We also found ONBs from the states that are associated with PG and DCM. It is not safe for DCM to be switched off when PG is on if there is a necessity for continuous monitoring. When continuous monitoring is required, this situation will result in complications of patient’s condition because the change of pacing and sensing functions can no longer be controlled and it will affect the heart beat rate of the patient. If such incomplete requirements are not addressed, it is likely to produce a product that can threat the patients’ safety.

By examining the results, we drew the following observations. First, overall, the proposed technique helps to determine ONBs in systems with complex behaviors during the requirements phase. Second, the proposed approach reduces the number of rules and states being analyzed, as we divide the input rules into rule sets. The results indicate that state and rule explosion can be reduced by combining state abstraction and state space restriction.

We believe that our hierarchical approach can help the requirements engineers and stakeholders to understand the dependencies among the states more easily and address of ONBs compared to non-hierarchical approaches such as CCM. In addition, our proposed approach can give system behavior at abstract level which we believe make it comprehensible for non-technical stakeholders as abstract level representation is simple.

Although our results are promising, our approach has some limitations that we want to address. One limitation is that our approach cannot guarantee exposure of all ONBs as it does not consider states that recover to another undesired state. We plan to address this limitation by analyzing all possible states and then profiling rules similar to CCM.

The second limitation of our approach is that it is still prone to state explosion problem. If there are too many states at a single level of hierarchy, the approach can have scope for state explosion. We plan to mitigate it by considering combinatorial hierarchical exploration. The third limitation is the high number of false positives during automated undesired state detection. We plan to address it by creating a knowledge base which aids in identifying domain specific off-nominal properties.

To date, some amount of research has been done in finding ONBs [ 3 ], [ 2 ]. For example, Sukhwani et al. [ 6 ] proposed software reliability growth models to find ONBs during the maintenance phase. Other researchers have tried to analyze ONBs at the testing phase. Foyle and Hooey [ 5 ] proposed off-nominal testing by incorporating off-nominal scenarios into experimental design.

Some researchers have analyzed ONBs by developing simulation models [ 4 ]. A few researchers have tried to detect the ONBs at the requirements level. For example, Tsai et al. [ 13 ] analyzed scenario specifications for off-nominal scenarios using automated event tree analysis, in which the scenarios are executed by considering failure models to generate event trees. Day et al. [ 2 ] used system modeling language(SysML) to model generic patterns of ONBs and used them to check the completeness of the system.

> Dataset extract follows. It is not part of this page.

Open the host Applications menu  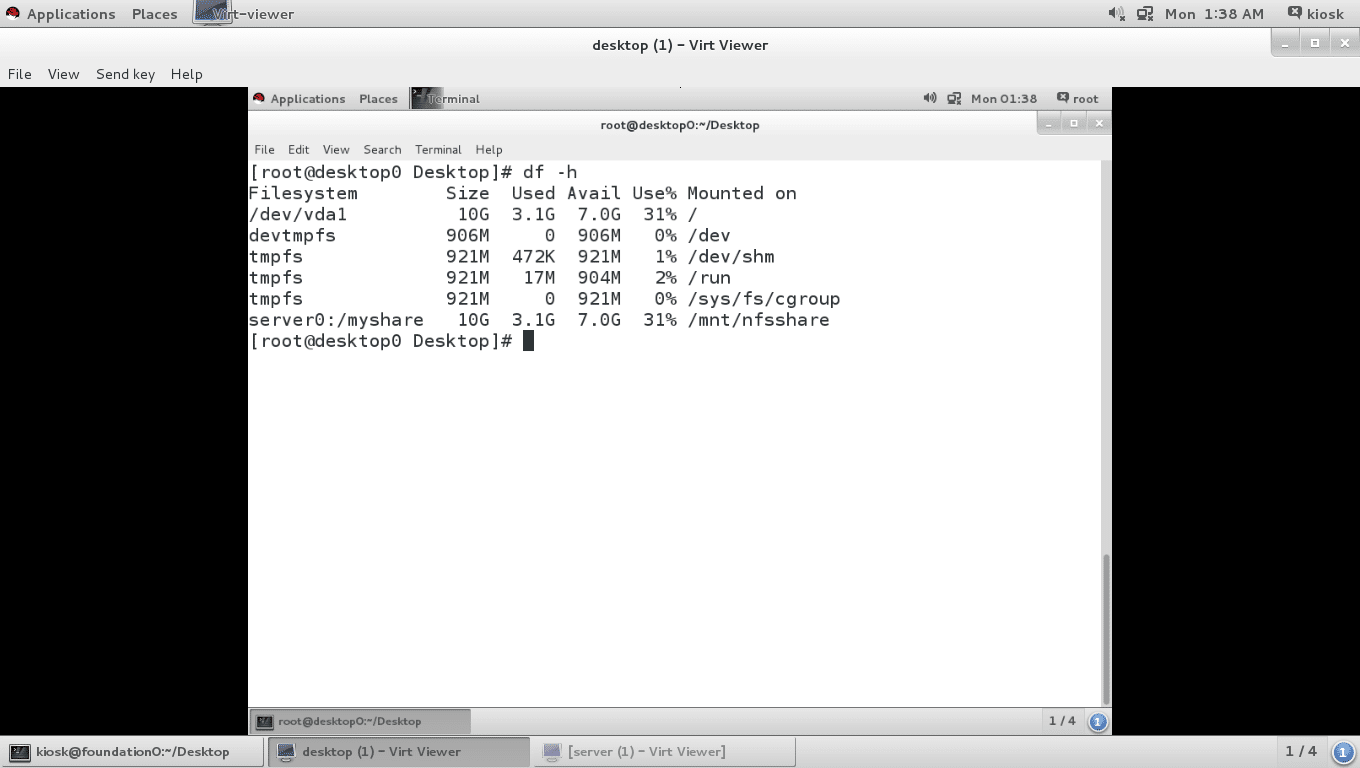(x=60, y=14)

These methods consider off-nominal situations from human factor point of view. Unlike these methods, in our work, we consider exposing the causes that result in ONBs from system’s perspective.

In this paper, we presented the model-driven requirements analysis approach that reduces state and rule explosion problems using a hierarchical model exploration strategy, and its empirical results with the pacemaker requirements.

Although our empirical results showed the promising results, our approach also has several limitations as we discussed in Section V. For future work, we intend to investigate and improve our approach further considering those limitations. First, we plan to use natural language processing to ease process of identifying model elements, add analysis of orthogonal states to proposed ECCM model, and reduce false positives using a knowledge base for identifying undesired states. Second, we plan to perform various empirical studies to explore further advantages and limitations of our approach. Third, we also plan to adapt and use the rule set generation algorithm for system of systems. Finally, we plan to take possible contexts into consideration when analyzing and exposing off-nominal behaviors.

This work was supported, in part, by NSF CAREER Award CCF-1564238 to University of North Texas.